مقالات پذیرفته شده در ششمین کنگره بین المللی زیست پزشکی
Expression of SARS-CoV-2 receptor binding domain (RBD) in prokaryotic system
Expression of SARS-CoV-2 receptor binding domain (RBD) in prokaryotic system
Samaneh Jahandar-Lashaki,1,*Safar Farajnia,2Morteza Milani,3Rana Yousefzadeh,4
1. 1-Biotechnology Research Center, Tabriz University of Medical Sciences, Tabriz, Iran , 2-Drug Applied Research Center, Tabriz University of Medical Sciences, Tabriz, Iran 2. Drug Applied Research Center, Tabriz University of Medical Sciences, Tabriz, Iran 3. Medical Biotechnology Department, Faculty of Advanced Medical Science, Tabriz University of Medical Sciences, Tabriz, Iran 4. Central Medical Laboratory, Tabriz University of Medical Sciences, Tabriz, Iran
Introduction: The receptor binding domain (RBD) is a part of the SARS-CoV-2 S protein, which binds to the host receptor and facilitates viral entry. RBD expressed in eukaryotic cells cannot meet the high expression yield and cost requirements for therapeutics and vaccines. There have been numerous studies suggesting that the RBD expressed by E. coli may induce protective immunity. Furthermore, RBD expressed in E. coli has been used for worldwide research purposes as a cost-effective antigen. In this study, we expressed RBD in the E. coli BL21 strain and evaluated the purified protein by SDS page and ELISA.
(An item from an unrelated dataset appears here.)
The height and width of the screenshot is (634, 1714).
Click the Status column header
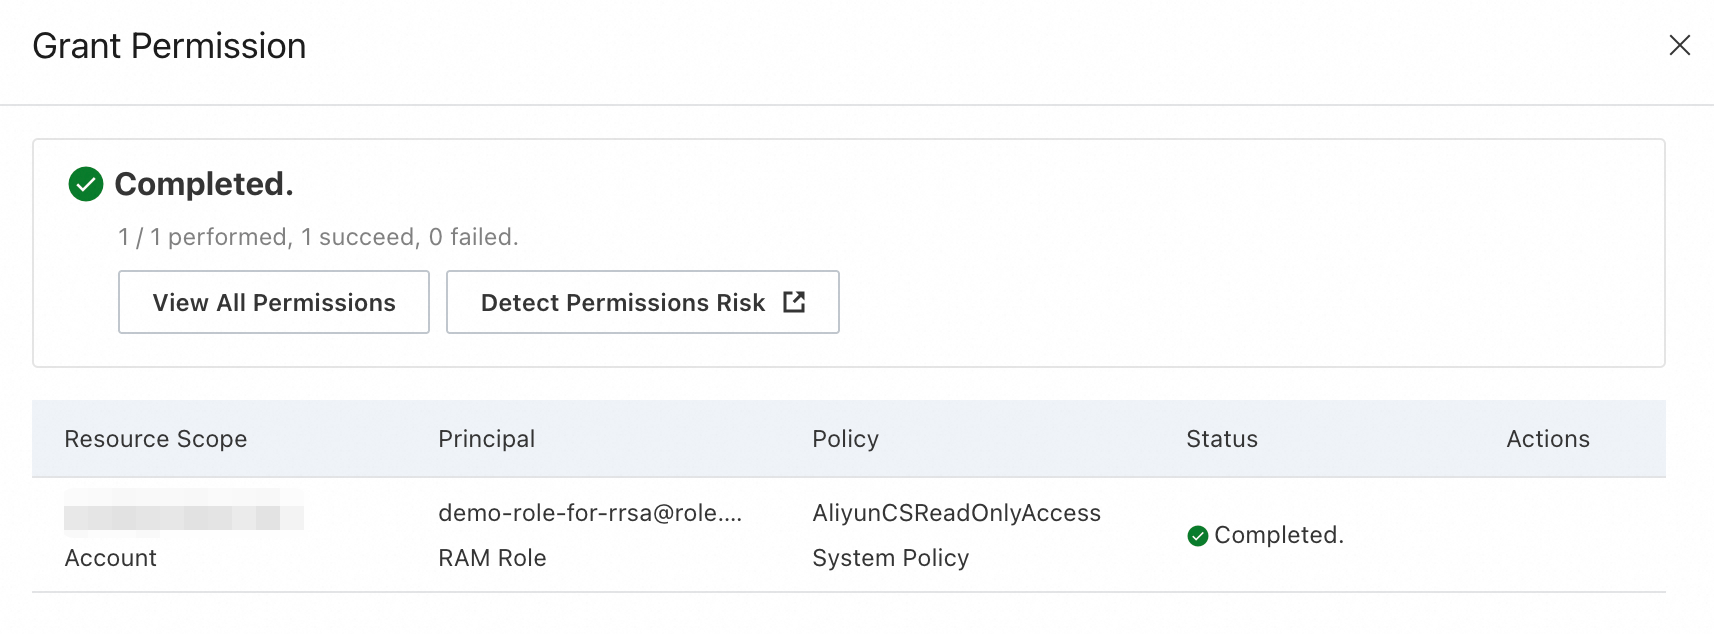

Methods: The plasmid and the sequence coding for RBD were treated with restriction enzymes. The RBD fragment was ligated into pET28a (+) using T4 DNA ligase. Then the expression construct was transformed into E. coli BL21, cultured in LB media, and induced with isopropyl b-D-1-thiogalactoside. A 15% SDS-PAGE was used to analyze the expression. For purification, the cells were lysed by sonication and recombinant RBD was purified by the NiNTA column. Finally, the recombinant RBD was refolded by the gradual elimination of urea by dialysis. The quality of purified RBD was assessed by SDS-PAGE analysis and ELISA.
Results: To produce a large amount of antigen for the biopanning process, the DNA sequence of the RBD protein of SARS-CoV-2 spike protein was synthesized and cloned into the PET-28a vector. Results of PCR analysis and DNA sequencing confirmed the recombinant PET-28a sequence at the appropriate size of ~ 4000 bp as shown in supplementary data 1. The recombinant protein was expressed in E. coli strain BL21, purified by NINTA column, and refolded by dialysis. The SDS-PAGE results showed 95% purification of the RBD protein. To ensure the accurate antigenicity and function of the RBD protein an ELISA test on pooled COVID-19 serum samples was performed and the results revealed a high binding affinity of the serum antibodies to the RBD protein.
Conclusion: In conclusion, we expressed high yields of SARS-CoV-2 receptor binding domain protein in E. coli strain BL21. Our results indicate that expressed RBD is functional and can induce immune responses.
Keywords: Receptor binding domain (RBD), protein expression, E. coli BL21, COVID-19, SARS-CoV-2.